Ai=fft(ai); PAi=log10(Ai.*conj(Ai));

fid=fopen('spectrum.data','w');

fprintf(fid,'%f\n',PAi(1:ni/4));

fclose(fid);

octave>

GNUplot]

cd '/home/student/courses/MATH590/NUMdata'

set terminal postscript eps enhanced color

set style line 1 lt 2 lc rgb "0x00000064" lw 3

plot 'spectrum.data' ls 1

GNUplot]

There are several peaks within the Fourier spectrum. Seek the peak corresponding to a natural step period of approximately Ts=(t1-t0)/nSteps0.5s.
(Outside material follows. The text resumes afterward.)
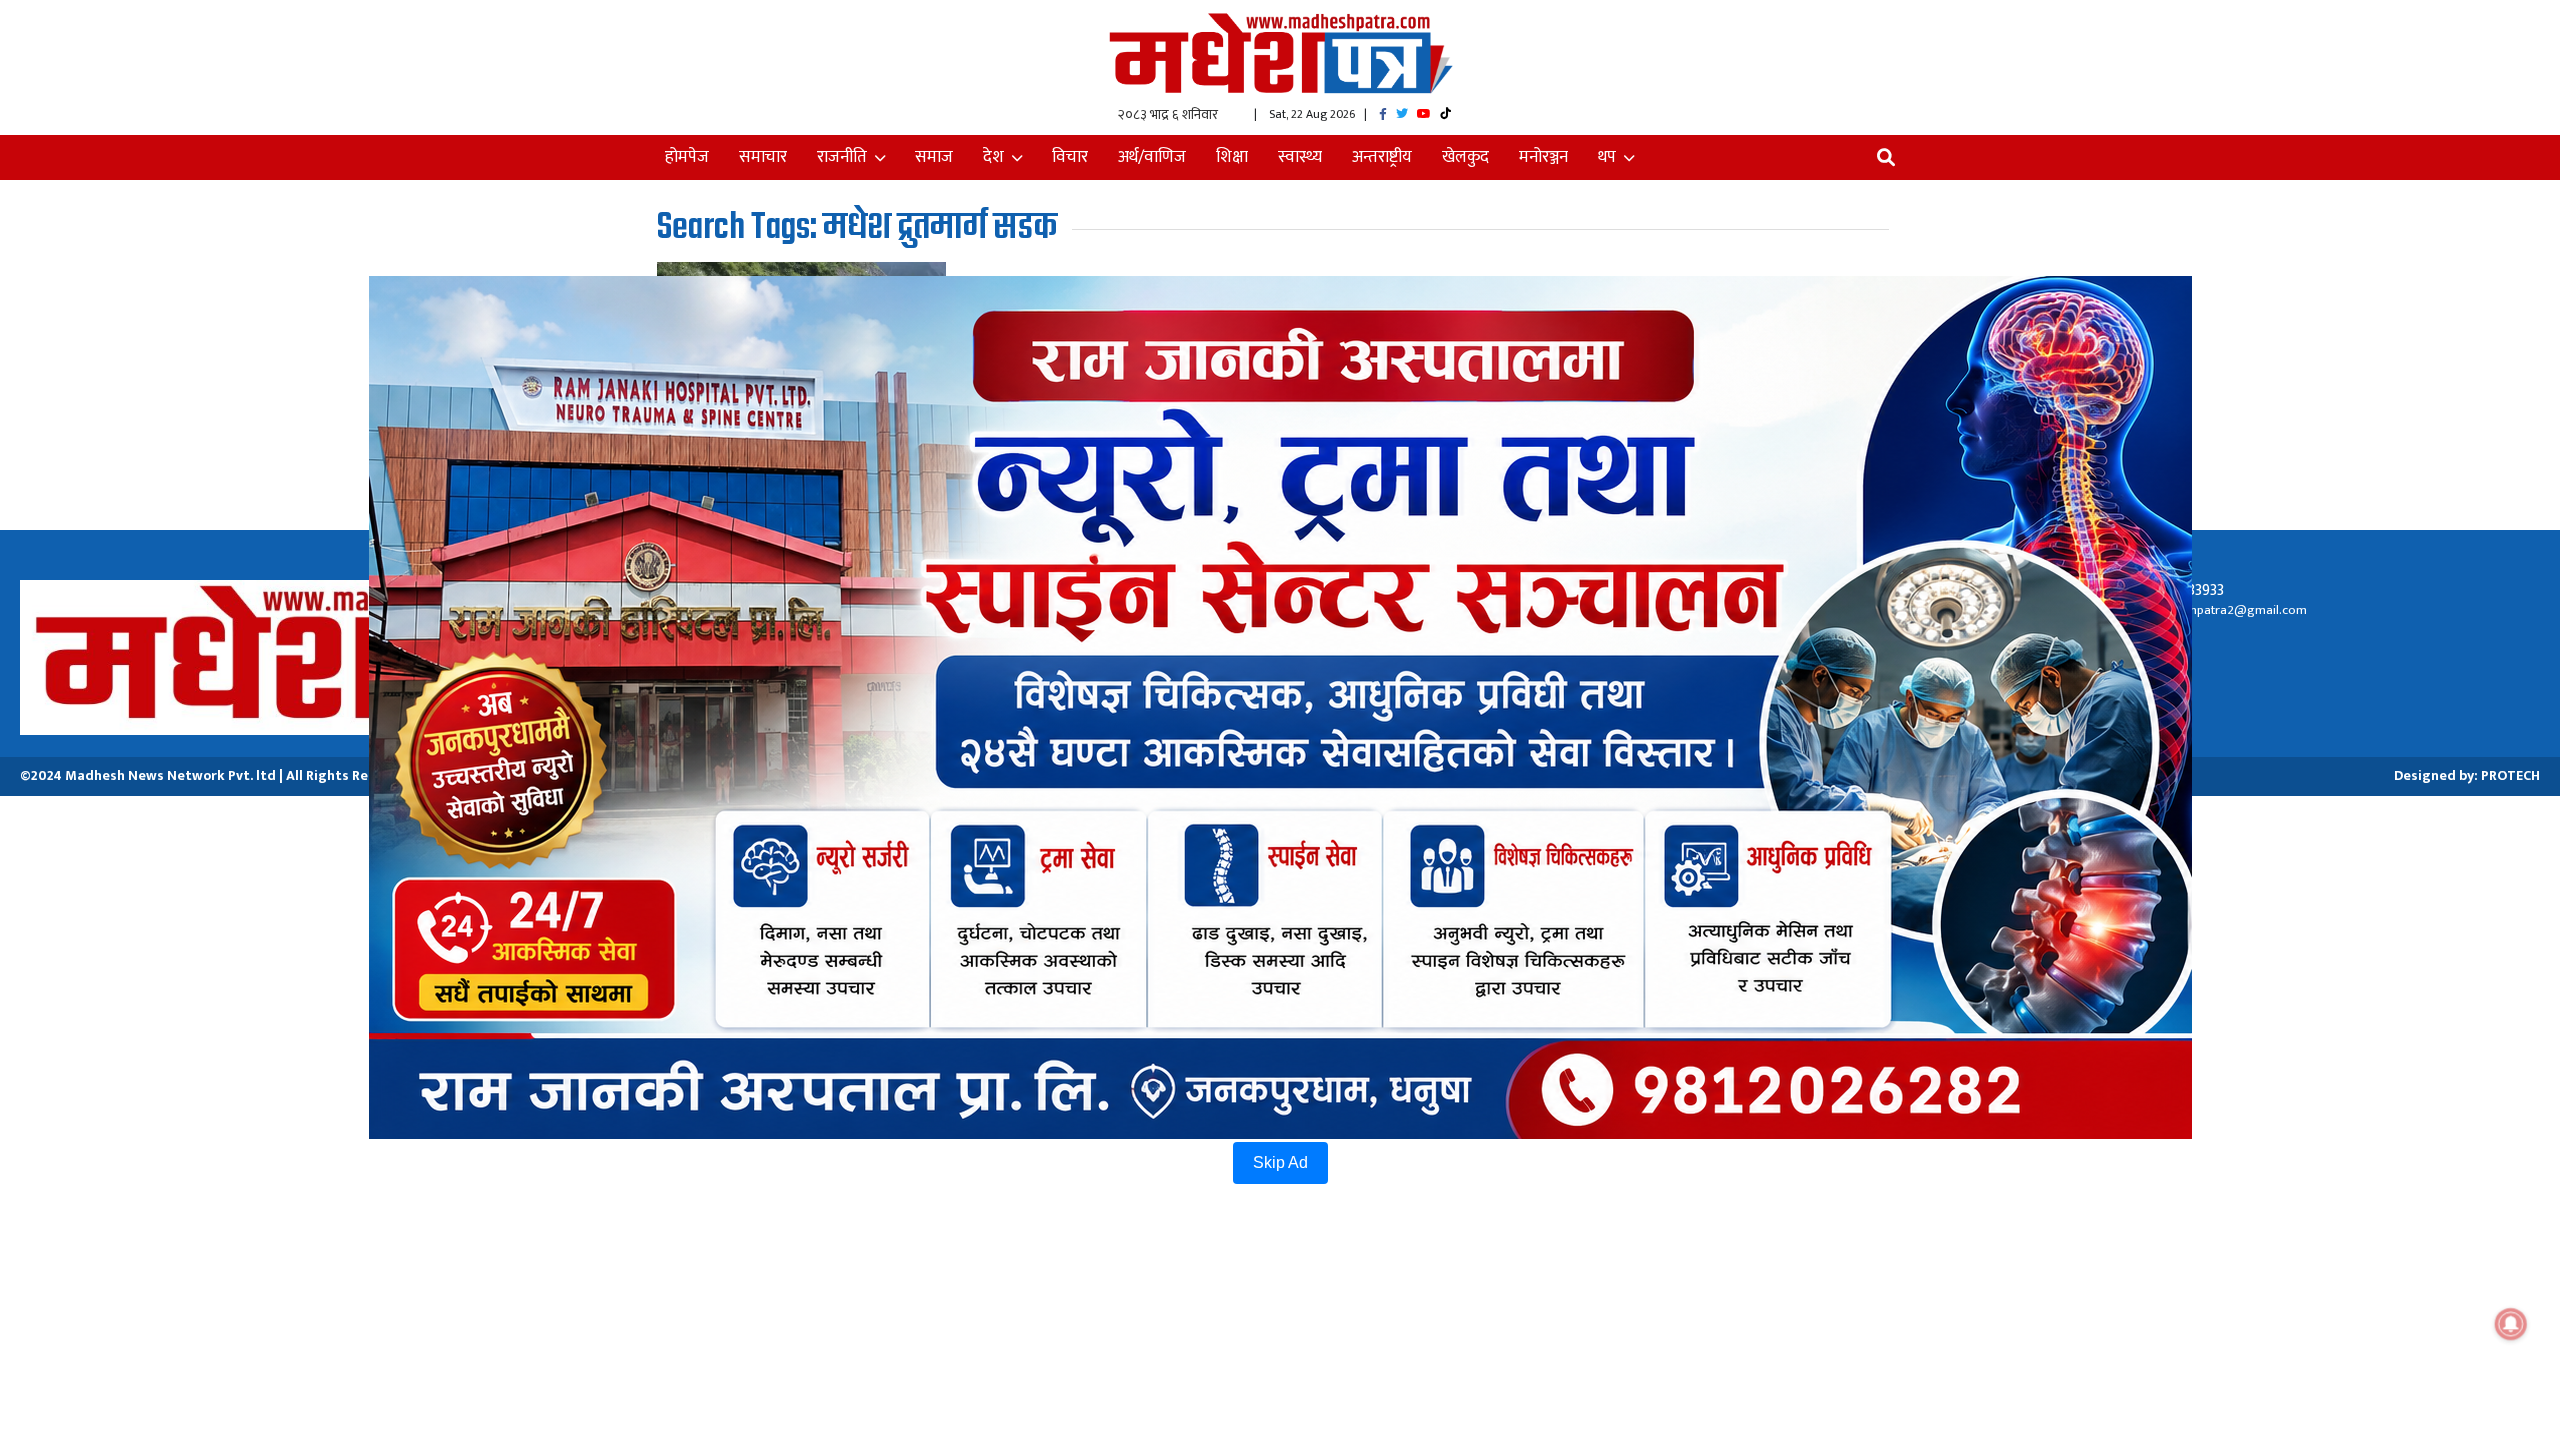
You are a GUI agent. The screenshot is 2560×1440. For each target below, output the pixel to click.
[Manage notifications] (2511, 1324)
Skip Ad (1280, 1162)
This turns out to be close to the global peak as shown in the following calculations

octave>

ks=floor((t1-t0)/(0.5))

325

octave>

[PAimx imx]=max(PAi);

octave>

[PAimx imx]

( 7.3053 299 )

octave>

N=imx-1;

octave>

Ts=(t1-t0)/N

0.54679

octave>

Isolate the steps, find an average step waveform g, and compute the centered data matrix 𝐗

octave>

m = floor(ni/N); t=(0:m-1)'*dt;

a = reshape(ai(2:m*N+1),[m,N]); g = mean(a')';

X = a - repmat(g,1,N);

octave>

fid=fopen('steps.data','w');

i=1; while(i<N)

fprintf(fid,'%f %f\n',[t a(:,i)]');

fprintf(fid,'\n');

i=i+5;

endwhile;

fclose(fid);

octave>

fid=fopen('gstep.data','w');

fprintf(fid,'%f %f\n',[t g]');

fclose(fid);

octave>

GNUplot]

cd '/home/student/courses/MATH590/NUMdata'

set terminal postscript eps enhanced color

set style line 1 lt 2 lc rgb "0x00000064" lw 3

set style line 2 lt 2 lc rgb "0x00ff0000" lw 6

plot 'steps.data' u 1:2 w l ls 1, 'gstep.data' u 1:2 w l ls 2

GNUplot]

Find the natural basis for the problem by computing the SVD of 𝐗, and investigate the dominant singular values

octave>

[U,S,V]=svd(X,0);

octave>

(diag(S)(1:6))'

( 108.031 93.528 23.645 19.604 17.588 15.726 )

octave>

fid=fopen('gaits.data','w');

fprintf(fid,'%f %f %f %f\n',[t U(:,1:2) g]');

fclose(fid);

octave>

From the above each step can be characterized by the first two components 𝐮1,𝐮2. Plot these modes and compare to the average gait 𝐠.

GNUplot]

cd '/home/student/courses/MATH590/NUMdata'

set terminal postscript eps enhanced color

set style line 1 lt 2 lc rgb "0x00000064" lw 3

set style line 2 lt 2 lc rgb "0x00006464" lw 3

set style line 3 lt 2 lc rgb "0x00FF0000" lw 3

plot 'gaits.data' u 1:2 w l ls 1, ” u 1:3 w l ls 2, ” u 1:4 w l ls 3

GNUplot]

Find the coordinates 𝐜 of each step along these directions.

octave>

c=X'*U(:,1:2);

fid=fopen('coefs.data','w');

fprintf(fid,'%f %f\n',c');

fclose(fid);

octave>

size(c)

( 298 2 )

octave>

GNUplot]

cd '/home/student/courses/MATH590/NUMdata'

set terminal postscript eps enhanced color

set style line 1 lt 2 lc rgb "0x00000064" lw 3

plot 'coefs.data' u 1:2 w p ls 1

GNUplot]

At this point, an economical representation of each of the N steps has been obtained, and the next question is to classify the observed results. This forms the objective of clustering analysis that relies on the mathematical theory of sets, as presented in the next module.